▶ _EXCERPT TO READ_
=== Section Start ===

A special Peshawar court in Pakistan on Tuesday, December 17, sentenced former president retired General Pervez Musharraf to death in a long-drawn high treason case against him. A three-member bench of the special court awarded death penalty to retired former military dictator General. Two out of the three judges were in favour of capital punishment.
A special court was constituted by then Pakistani prime minister Nawaz Sharif to try Musharraf for high treason after the later was charged with abrogating the Constitution twice.
The bench comprising Chief Justice of the Peshawar High Court Waqar Seth, Justice Nazar Akbar of the Sindh High Court and Justice Shahid Karim of the Lahore High Court said that they will issue a detailed judgment in the next two days.
The high treason case
The high treason trial of the retired General for clamping the state of emergency on November 3, 2007, had been pending since December 2013. The treason case was filed against the former president by the PML-N government in 2013. He was booked in the treason case in December 2013.
Musharraf was indicted on March 31, 2014, and the prosecution had tabled the entire evidence before the special court in September the same year.
Pervez Musharraf, who now lives in Dubai, ruled Pakistan from 1999 to 2008.
Last month, a video went viral in which Pervez Musharraf spoke about rather admitted to training Kashmiri militants to fight against the Indian Army, according to reports. Citing an unverified video clip, news agency ANI reported that Musharraf called terrorists like Osama bin Laden and Jalaluddin Haqqani "Pakistani heroes".

=== Section End ===

▶ _ACTIVITIES_
1. From the article about Musharraf's death sentence, list each judge on the special court bench along with the high court the article connects to that judge.
2. Using the article about Musharraf's death sentence, decide whether each statement agrees with it: (a) Musharraf was indicted on March 31, 2014. (b) All three judges on the bench favored capital punishment. (c) Musharraf ruled Pakistan from 1999 to 2008. Answer yes or no for each and quote the words of the article that decide it.
3. Print the passage of the article about Musharraf's death sentence starting at "The bench comprising" and ending at "1999 to 2008.".

(Data drawn from a collection)
=== Section Start ===

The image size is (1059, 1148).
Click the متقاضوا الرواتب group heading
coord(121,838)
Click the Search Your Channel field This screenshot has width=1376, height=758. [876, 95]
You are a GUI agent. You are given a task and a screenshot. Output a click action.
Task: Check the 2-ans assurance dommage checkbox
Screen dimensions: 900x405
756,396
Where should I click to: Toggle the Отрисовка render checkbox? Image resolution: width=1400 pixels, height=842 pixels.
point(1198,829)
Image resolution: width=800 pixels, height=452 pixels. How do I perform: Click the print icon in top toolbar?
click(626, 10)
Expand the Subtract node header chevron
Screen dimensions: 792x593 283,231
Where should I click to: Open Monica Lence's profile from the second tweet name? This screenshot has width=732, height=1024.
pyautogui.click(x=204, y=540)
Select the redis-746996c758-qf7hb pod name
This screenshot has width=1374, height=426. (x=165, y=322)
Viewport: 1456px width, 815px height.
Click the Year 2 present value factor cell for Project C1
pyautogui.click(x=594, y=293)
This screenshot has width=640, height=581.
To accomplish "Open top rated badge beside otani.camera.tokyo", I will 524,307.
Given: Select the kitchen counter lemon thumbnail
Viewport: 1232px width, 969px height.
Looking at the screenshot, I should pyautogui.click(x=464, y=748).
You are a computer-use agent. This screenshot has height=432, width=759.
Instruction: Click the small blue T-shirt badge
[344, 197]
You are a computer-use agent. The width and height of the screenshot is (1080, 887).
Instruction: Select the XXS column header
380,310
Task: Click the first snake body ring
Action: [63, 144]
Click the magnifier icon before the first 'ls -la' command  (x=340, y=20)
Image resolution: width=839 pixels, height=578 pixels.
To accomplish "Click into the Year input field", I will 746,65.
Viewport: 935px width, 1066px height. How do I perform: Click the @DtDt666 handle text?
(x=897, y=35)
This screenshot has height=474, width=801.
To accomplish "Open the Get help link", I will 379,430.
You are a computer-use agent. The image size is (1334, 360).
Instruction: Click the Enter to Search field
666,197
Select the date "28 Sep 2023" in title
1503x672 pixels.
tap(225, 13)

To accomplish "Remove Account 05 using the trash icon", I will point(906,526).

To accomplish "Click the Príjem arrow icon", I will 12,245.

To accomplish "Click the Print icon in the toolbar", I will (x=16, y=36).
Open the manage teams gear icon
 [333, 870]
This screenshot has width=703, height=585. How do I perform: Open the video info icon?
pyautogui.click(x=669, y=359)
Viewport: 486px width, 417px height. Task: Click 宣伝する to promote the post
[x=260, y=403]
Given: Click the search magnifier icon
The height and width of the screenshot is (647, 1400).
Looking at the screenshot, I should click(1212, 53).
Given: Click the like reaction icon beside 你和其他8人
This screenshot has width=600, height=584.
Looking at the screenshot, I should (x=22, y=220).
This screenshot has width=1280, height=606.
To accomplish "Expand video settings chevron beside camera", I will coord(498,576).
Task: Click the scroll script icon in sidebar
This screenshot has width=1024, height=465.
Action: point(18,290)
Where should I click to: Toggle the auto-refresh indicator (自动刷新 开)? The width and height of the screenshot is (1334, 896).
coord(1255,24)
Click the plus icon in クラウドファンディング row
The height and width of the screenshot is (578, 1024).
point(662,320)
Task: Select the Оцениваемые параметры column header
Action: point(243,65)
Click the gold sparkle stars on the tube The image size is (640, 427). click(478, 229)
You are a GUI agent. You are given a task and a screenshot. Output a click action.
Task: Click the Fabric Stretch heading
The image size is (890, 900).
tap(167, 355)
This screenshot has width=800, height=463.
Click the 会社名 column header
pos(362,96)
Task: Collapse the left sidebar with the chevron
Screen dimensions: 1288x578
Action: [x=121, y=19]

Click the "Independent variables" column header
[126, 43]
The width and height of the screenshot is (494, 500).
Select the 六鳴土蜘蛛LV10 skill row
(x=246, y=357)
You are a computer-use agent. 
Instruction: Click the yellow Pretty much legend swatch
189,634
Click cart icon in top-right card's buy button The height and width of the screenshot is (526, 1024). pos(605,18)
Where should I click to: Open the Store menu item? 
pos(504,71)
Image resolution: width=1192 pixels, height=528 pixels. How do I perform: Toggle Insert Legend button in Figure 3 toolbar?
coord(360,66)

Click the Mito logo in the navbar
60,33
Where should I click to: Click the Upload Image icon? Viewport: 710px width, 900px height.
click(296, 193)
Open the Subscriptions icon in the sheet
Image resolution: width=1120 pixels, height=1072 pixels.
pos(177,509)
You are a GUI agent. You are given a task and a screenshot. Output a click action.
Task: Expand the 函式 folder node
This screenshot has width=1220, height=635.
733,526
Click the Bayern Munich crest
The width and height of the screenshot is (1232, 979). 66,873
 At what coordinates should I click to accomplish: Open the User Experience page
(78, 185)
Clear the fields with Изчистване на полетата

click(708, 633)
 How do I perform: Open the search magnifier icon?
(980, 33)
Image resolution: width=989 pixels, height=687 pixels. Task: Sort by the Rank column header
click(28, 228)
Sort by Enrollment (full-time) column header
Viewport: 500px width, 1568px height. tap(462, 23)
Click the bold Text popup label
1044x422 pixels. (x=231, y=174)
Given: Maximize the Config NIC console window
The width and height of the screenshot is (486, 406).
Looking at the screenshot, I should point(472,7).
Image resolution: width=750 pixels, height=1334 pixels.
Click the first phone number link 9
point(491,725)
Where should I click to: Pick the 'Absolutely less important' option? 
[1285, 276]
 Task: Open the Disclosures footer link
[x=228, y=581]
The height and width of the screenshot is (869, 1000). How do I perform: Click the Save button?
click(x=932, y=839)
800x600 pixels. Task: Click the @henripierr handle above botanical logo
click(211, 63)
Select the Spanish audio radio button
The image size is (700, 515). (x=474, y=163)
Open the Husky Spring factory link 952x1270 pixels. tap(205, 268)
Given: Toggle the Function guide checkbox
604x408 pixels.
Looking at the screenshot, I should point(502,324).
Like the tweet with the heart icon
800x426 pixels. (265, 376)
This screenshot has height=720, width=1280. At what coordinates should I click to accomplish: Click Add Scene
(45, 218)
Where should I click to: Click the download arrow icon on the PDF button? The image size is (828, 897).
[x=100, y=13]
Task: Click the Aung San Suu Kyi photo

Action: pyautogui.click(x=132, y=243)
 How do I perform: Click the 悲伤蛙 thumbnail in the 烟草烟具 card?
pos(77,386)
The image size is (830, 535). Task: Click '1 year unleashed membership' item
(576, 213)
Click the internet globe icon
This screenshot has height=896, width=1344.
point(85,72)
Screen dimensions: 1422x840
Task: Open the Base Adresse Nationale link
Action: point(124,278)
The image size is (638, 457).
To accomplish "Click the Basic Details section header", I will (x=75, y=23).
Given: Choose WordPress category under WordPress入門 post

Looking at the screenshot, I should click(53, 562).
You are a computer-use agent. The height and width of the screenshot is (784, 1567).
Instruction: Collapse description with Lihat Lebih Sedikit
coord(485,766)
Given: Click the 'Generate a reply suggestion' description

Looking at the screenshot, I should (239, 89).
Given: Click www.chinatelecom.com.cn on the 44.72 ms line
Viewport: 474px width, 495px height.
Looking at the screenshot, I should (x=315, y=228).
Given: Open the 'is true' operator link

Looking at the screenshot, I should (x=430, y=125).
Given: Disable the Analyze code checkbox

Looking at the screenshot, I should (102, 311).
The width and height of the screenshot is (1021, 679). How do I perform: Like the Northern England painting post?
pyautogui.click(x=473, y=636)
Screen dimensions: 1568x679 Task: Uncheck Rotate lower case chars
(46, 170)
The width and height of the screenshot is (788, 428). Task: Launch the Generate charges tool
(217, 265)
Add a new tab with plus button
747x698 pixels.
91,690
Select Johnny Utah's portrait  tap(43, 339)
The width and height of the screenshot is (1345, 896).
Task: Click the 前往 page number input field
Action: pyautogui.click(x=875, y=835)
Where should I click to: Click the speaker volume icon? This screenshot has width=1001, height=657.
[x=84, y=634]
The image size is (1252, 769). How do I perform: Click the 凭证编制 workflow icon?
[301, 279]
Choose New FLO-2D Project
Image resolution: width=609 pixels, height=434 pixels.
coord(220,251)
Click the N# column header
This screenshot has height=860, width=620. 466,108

=== Section End ===

▶ _ANSWER LIST_
1.
- Waqar Seth, Chief Justice of the Peshawar High Court
- Nazar Akbar, Sindh High Court
- Shahid Karim, Lahore High Court

2.
(a) Yes: "Musharraf was indicted on March 31, 2014"
(b) No: "Two out of the three judges were in favour of capital punishment."
(c) Yes: "ruled Pakistan from 1999 to 2008"

3.
The bench comprising Chief Justice of the Peshawar High Court Waqar Seth, Justice Nazar Akbar of the Sindh High Court and Justice Shahid Karim of the Lahore High Court said that they will issue a detailed judgment in the next two days.
The high treason case
The high treason trial of the retired General for clamping the state of emergency on November 3, 2007, had been pending since December 2013. The treason case was filed against the former president by the PML-N government in 2013. He was booked in the treason case in December 2013.
Musharraf was indicted on March 31, 2014, and the prosecution had tabled the entire evidence before the special court in September the same year.
Pervez Musharraf, who now lives in Dubai, ruled Pakistan from 1999 to 2008.